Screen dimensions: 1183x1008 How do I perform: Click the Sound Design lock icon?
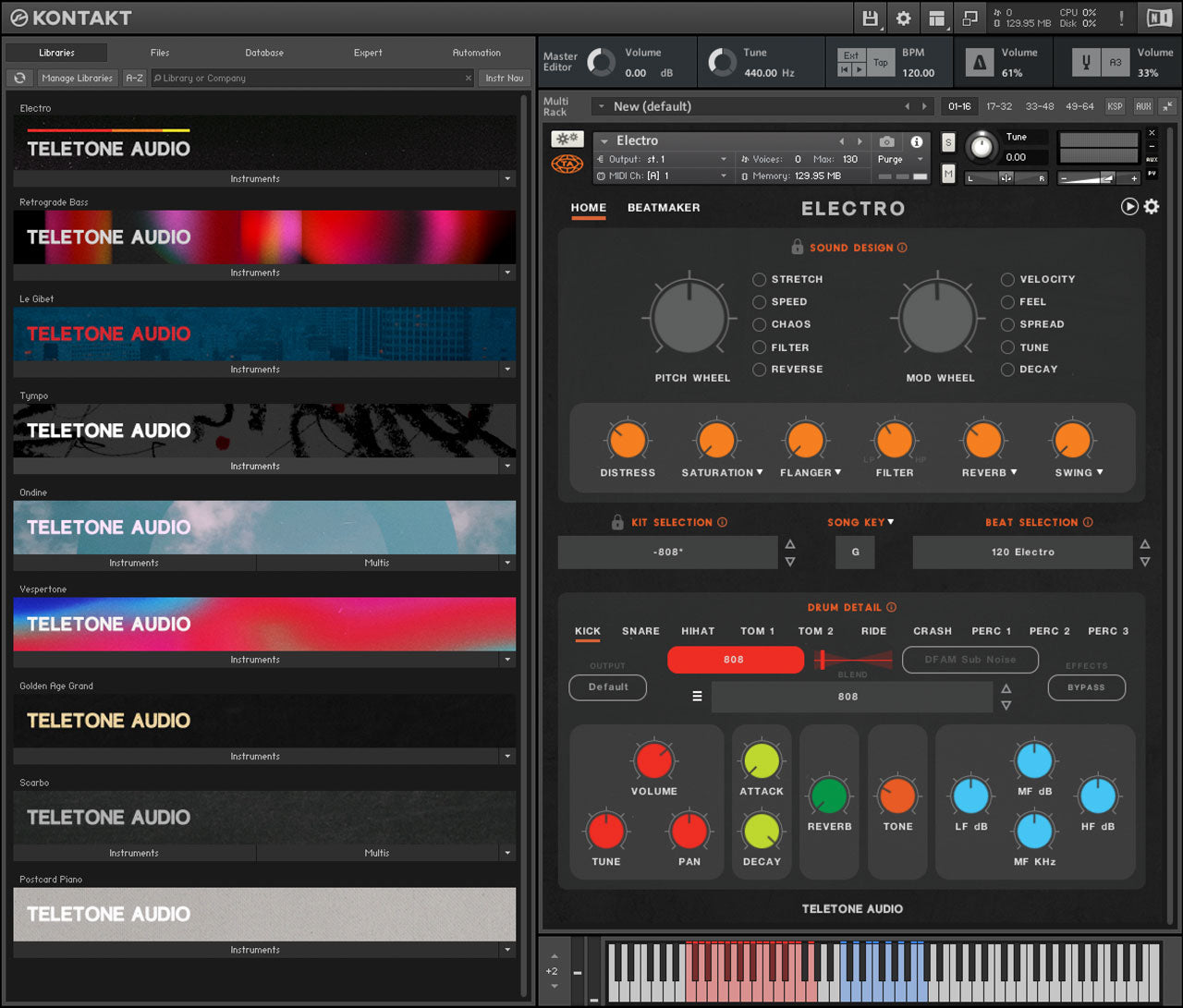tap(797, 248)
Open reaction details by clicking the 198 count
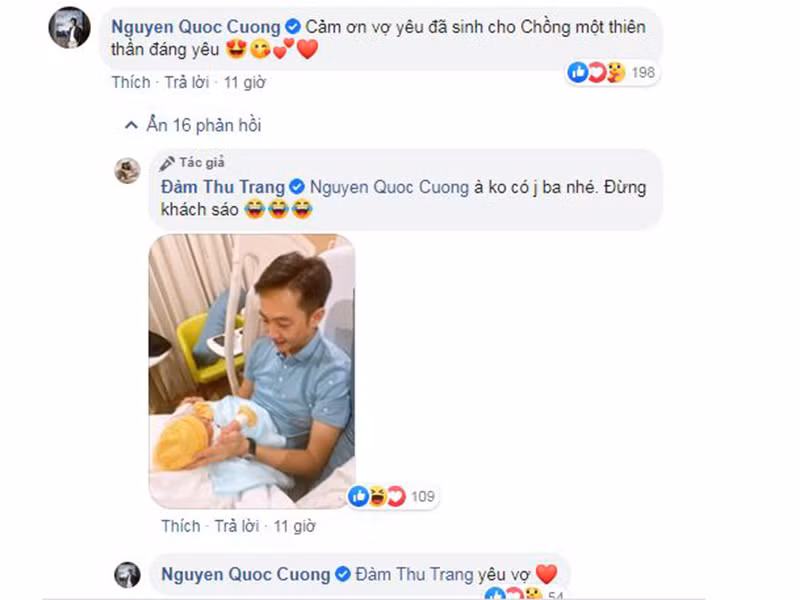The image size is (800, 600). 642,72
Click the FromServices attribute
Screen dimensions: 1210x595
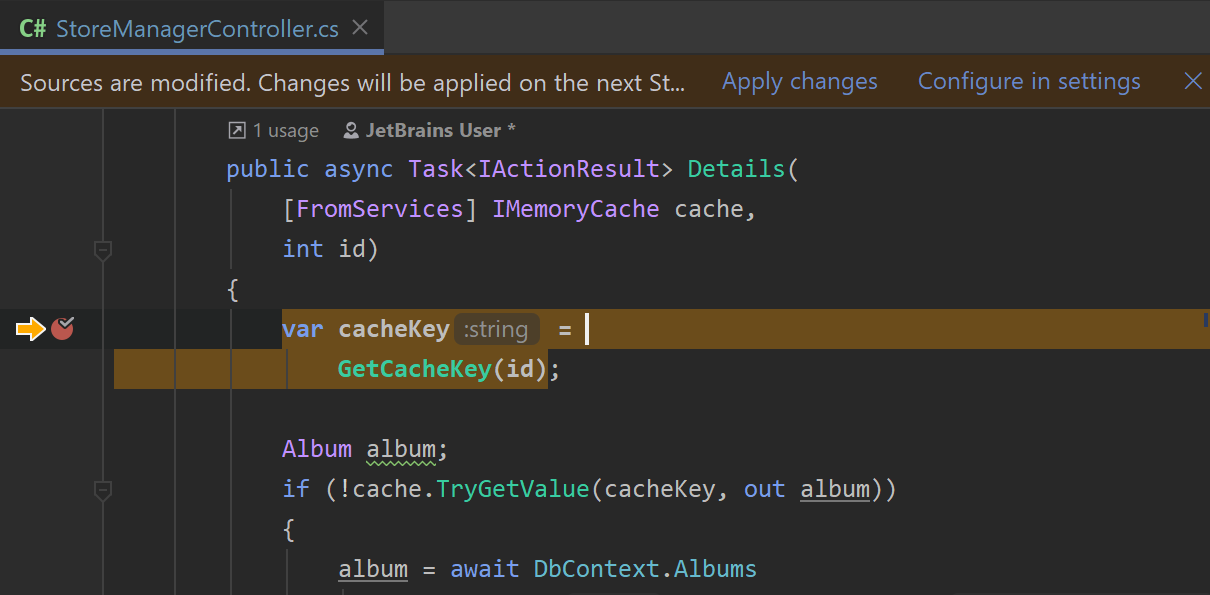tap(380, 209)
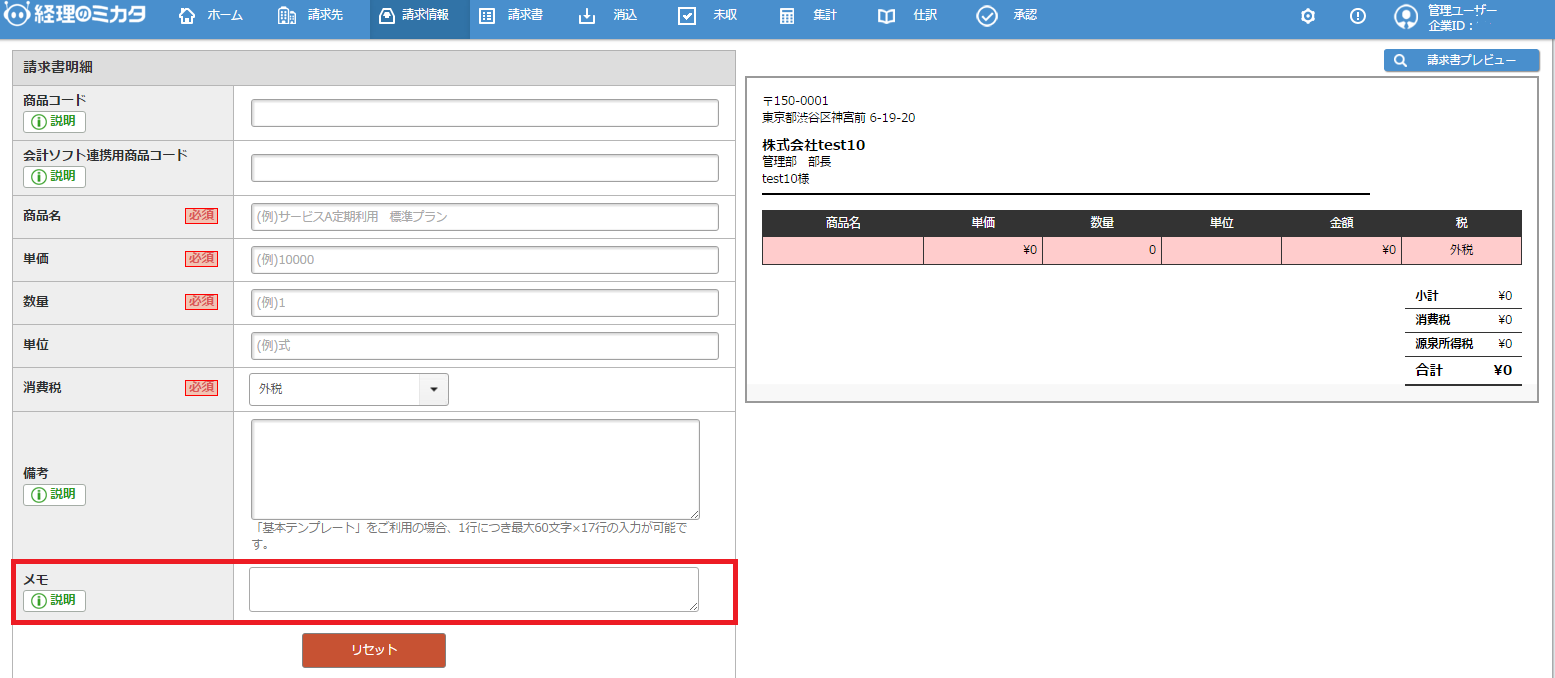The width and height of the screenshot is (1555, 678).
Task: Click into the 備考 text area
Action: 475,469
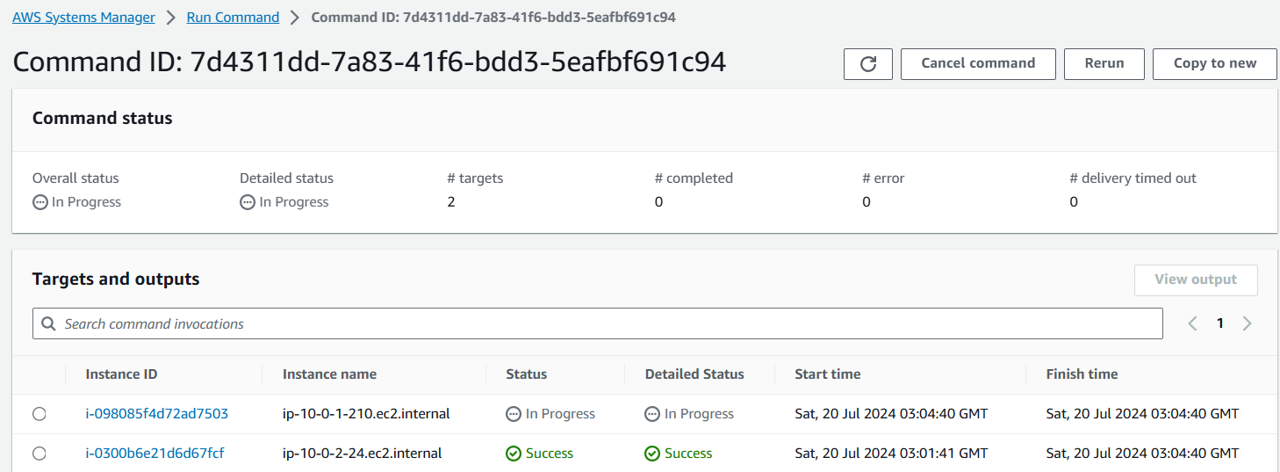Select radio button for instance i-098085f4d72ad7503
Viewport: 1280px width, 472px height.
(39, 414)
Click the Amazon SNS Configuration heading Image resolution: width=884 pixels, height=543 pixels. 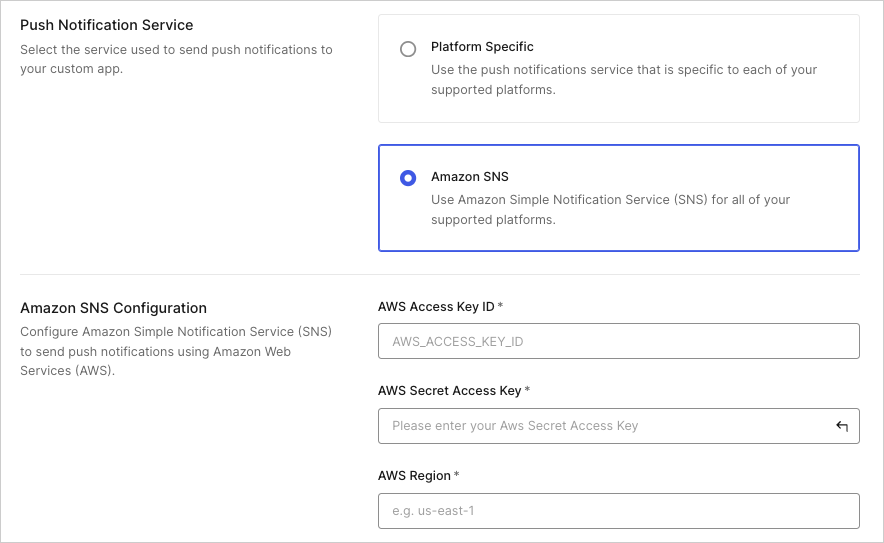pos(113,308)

--------------------

● **Problem statement**:
Nothing but the lines from the beginning of the material through the line with "Click the FromServices attribute" should appear, printed exactly, with no pictures among them.

● **Response box**:
Screen dimensions: 1183x1008 How do I perform: Click the Sound Design lock icon?
tap(797, 248)
Open reaction details by clicking the 198 count
The image size is (800, 600). 642,72
Click the FromServices attribute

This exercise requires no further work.